Das war fernsehreif!

Alle, die diesen Abend miterlebt haben, waren überwältigt. Unsere Gäste-jeder einzelne eine Persönlichkeit, die ‚ihre‘ Sache im Leben gefunden haben und dafür brennen.


Das waren der Künstler und Koch Frank Schylla, der die Freiheit und die mögliche Radikalität der Kunst liebt. Bilder sind für ihn Träger von Botschaften und Zeitthemen, deren Ausdrucksform er nutzt. Kochen als Passion und zusätzlichen Lebensunterhalt konfrontieren ihn mit Themen wie nachhaltigem Umgang mit Lebensmitteln und bringen ihn zum Nachdenken.
Frau Frühwacht-Treber, Aktivistin der ersten Stunde im Widerstand gegen den Ausbau des Frankfurter Flughafens. Motiviert von einem Pfarrer ihrer Gemeinde hat sie sich schon als Teenagerin gegen dieses Vorhaben gewehrt. Ihr Antrieb hat sich im Laufe der Zeit verändert, aber ihr Eifer ist nie erlahmt. Sie schätzt die Freiheit und Angstfreiheit, in der wir in Deutschland leben, als höchstes Gut ein und ruft alle Menschen und besonders alle jungen Menschen dazu auf, die Demokratie zu schätzen und zu verteidigen.
Die Unternehmerin, Barbara Eichelmann-Klebl, hat uns aus ihrer Vita erzählt.
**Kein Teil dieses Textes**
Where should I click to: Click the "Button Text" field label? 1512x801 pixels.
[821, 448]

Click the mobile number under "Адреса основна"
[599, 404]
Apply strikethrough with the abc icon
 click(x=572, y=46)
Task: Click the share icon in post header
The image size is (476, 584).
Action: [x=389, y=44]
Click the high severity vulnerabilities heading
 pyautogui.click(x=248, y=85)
Die Selbstständigkeit in der sie arbeitet, ist ein Gut, das hart erkämpft ist und das sie nicht mehr missen möchte.
Der jüngste Teilnehmer, Bejan Yakin, ist vor vielen Jahren mit seinen Eltern aus Afganistan geflüchtet, weil das politische Engagement seiner Eltern die Familie in Bedrängnis gebracht hat. Er macht gerade Abitur, aber das Vorbild seiner Eltern motiviert ihn zur Mitarbeit in Flüchtlingsarbeit und er ist bereits politisch aktiv.
Alex Arnold ist Sozialarbeiter und engagiert sich ehrenamtlich im Verein Vielbunt, der sich um die Belange von Schwulen, Lesben, Bi und Transsexuellen in Darmstadt kümmert. Das Angebot des Vereins findet er enorm wichtig, weil trotz der Toleranz, die sich in Worten und sogar Gesetzen findet, die Realität Toleranz vermissen lässt.


Mit allen diesen spannenden Menschen sprachen wir über ihr Engagement und die damit verbundenen Werte. Wir fragten sie nach ihrer Definition von Glück und was sie glauben, wie diese Werte vermittelt werden könnten. Eine Gesprächsrunde unter Beteiligung des Publikums in unerwartet offener und damit sehr dichter Atmosphäre.
Ein besonderes Lob ist auch den beiden Moderatoren Bea Schmitt und Klaus Bechthold auszusprechen, die mit großer Professionalität und toller Vorbereitung uns durch diesen Abend geführt haben.
Ein großes Danke an alle, die dabei waren und diesen Abend möglich gemacht haben.